Preparing for ABS day

The SRA encourages firms to actively prepare for ABS day by considering whether such arrangements are appropriate for your firm and if so considering how best to prepare. Acceptable steps include:

  • discussions with potential business partners;
  • a non-binding arrangement with a potential business partner for the setting up of an ABS (i.e. an arrangement 'subject to contract');
  • registration of company names, acquisition of domain names;
  • an agreement to enter into exclusive negotiations with a potential business partner; and
  • entering into conditional contracts to be activated once the regulatory requirements have been relaxed and all necessary approvals granted '“ e.g. an agreement to accept non-lawyers or an outside investor into partnership.

HoLPs and HoFAs

The LSA requires all ABSs to have a head of legal practice (known as the HoLP) and a head of finance and administration (known as the HoFA).

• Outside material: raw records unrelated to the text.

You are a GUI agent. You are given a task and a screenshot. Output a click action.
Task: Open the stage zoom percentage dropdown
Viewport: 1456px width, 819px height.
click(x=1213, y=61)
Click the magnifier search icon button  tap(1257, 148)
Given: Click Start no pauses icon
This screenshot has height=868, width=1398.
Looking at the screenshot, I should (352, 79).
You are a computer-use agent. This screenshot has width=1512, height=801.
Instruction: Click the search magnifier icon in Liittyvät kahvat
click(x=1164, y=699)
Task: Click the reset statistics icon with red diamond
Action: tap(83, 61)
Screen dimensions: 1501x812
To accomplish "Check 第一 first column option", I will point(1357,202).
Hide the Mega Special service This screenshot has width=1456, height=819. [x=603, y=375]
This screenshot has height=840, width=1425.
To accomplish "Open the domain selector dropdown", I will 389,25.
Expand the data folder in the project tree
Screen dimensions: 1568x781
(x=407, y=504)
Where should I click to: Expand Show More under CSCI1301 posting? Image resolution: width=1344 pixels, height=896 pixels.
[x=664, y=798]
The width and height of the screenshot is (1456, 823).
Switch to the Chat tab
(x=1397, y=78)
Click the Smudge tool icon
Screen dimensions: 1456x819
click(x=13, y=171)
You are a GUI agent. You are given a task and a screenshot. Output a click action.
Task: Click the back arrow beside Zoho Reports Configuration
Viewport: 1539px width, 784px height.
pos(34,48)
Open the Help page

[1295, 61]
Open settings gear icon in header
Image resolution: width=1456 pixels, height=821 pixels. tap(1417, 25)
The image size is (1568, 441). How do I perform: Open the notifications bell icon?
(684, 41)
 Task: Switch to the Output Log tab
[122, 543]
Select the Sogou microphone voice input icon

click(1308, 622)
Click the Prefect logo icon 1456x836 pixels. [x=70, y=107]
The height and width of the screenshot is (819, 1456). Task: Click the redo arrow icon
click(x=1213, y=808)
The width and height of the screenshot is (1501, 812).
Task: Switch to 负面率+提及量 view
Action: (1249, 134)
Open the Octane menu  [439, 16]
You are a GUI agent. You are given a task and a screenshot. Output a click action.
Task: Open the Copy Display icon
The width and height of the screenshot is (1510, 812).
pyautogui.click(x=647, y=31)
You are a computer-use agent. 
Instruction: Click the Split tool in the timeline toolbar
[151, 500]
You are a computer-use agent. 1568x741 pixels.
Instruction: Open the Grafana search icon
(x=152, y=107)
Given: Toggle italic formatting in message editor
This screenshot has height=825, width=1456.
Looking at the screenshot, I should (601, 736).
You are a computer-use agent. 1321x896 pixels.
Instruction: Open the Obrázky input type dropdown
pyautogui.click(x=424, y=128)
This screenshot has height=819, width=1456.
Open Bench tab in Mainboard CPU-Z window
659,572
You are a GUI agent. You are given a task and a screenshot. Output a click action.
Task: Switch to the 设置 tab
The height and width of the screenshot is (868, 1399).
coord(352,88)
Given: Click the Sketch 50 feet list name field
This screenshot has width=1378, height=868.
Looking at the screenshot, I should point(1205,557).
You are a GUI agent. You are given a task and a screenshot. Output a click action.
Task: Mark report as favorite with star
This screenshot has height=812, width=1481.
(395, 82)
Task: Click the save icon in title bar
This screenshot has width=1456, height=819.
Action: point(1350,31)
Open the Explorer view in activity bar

The HoLP must be a lawyer and ensures compliance with the terms of the ABS's licence and for reporting any failure to comply with the terms of the licence.

The HoFA (who does not need to be a lawyer) ensures compliance with the licensing rules that relate to the treatment of money held by the ABS and for the firm's accounts, and for reporting breaches of those rules.

The ABS option presents the profession with new opportunities but they are not without risk both before and after ABS day.